Lo stesso accade per la mano che regge il Bambino: essa sembra penetrare nelle pieghe dell’ampio perizoma di colore celeste bordato d’oro che lo copre in vita, accentuando la plasticità dell’opera. Dalle nubi su cui è posta la Vergine compaiono quattro putti, uno sul lato destro, a figura intera, con lo sguardo rivolto in basso e in vita un perizoma di colore rosso bordato in oro, mentre gli altri tre, dei quali si può apprezzare solamente il capo, si trovano sul lato sinistro.
BIBLIOGRAFIA
POLITO, Salvatore, La cartapesta sacra a Manduria, CRSEC TA/55, Manduria 2002.
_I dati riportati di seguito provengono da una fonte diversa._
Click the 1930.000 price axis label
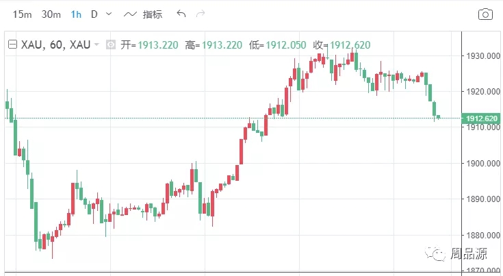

[1] Tra i suoi allievi, Emilio Bruno e Giovanni Colella. Fonte: https://www.guidedocartis.it/?page_id=869.
[2] La medaglia “Pro Ecclesia et Pontifice” è una decorazione pontificia, istituita da Leone XIII nel 1888 in occasione del suo giubileo sacerdotale, conferita a laici e chierici per un servizio prolungato ed eccezionale alla Chiesa o al Romano Pontefice.
[3] L’Ordine di San Silvestro Papa (o Ordine Silvestrino) è uno dei cinque ordini cavallereschi concessi direttamente dal Papa come capo della Chiesa cattolica e della Città del Vaticano. Destinato a laici benemeriti per il servizio alla Chiesa, l’arte o la vita professionale, è il quinto ordine per importanza e può essere conferito anche a non cattolici
[4] Si narra che il sacerdote a cui Gregorio, costretto a letto perché malato, dettava i suoi celebri ‘canti’, insospettito dalle lunghe pause nella dettatura, abbia scostato la tenda dietro la quale era il pontefice, scoprendo che le parole gli venivano dettate da una colomba.
[5] Le tre corone sovrapposte indicano il triplice potere del pontefice: Padre dei Principi e dei Re, Rettore del mondo, Vicario di Cristo in Terra.
[6] S. Polito, “La cartapesta sacra a Manduria”, CRSEC TA/55, Manduria 2002, p. 22.
[7] Negli anni postunitari, l’antica statua del Santo fu al centro di una singolare vicenda, che abbiamo trattato nell’articolo al seguente link. Ubicata originariamente nella Chiesa di S. Antonio, essa venne trasferita per alcuni anni nella Chiesa del Carmine, per poi ritornare nella collocazione originaria, appena la situazione storica lo permise.
[8] Nel 1710, la famiglia Carrozzo aveva fatto costruire un altare in marmo intitolato al Santo. Cfr. L. Lacaita, “Storia delle storie di Manduria”, p. 109.
[9] Si narra che il Santo, mentre era condotto al martirio, salvò, con la forza della preghiera, un bambino che soffocava con una spina di pesce in gola. Da qui la tradizione popolare secondo la quale S. Biagio protegge la gola.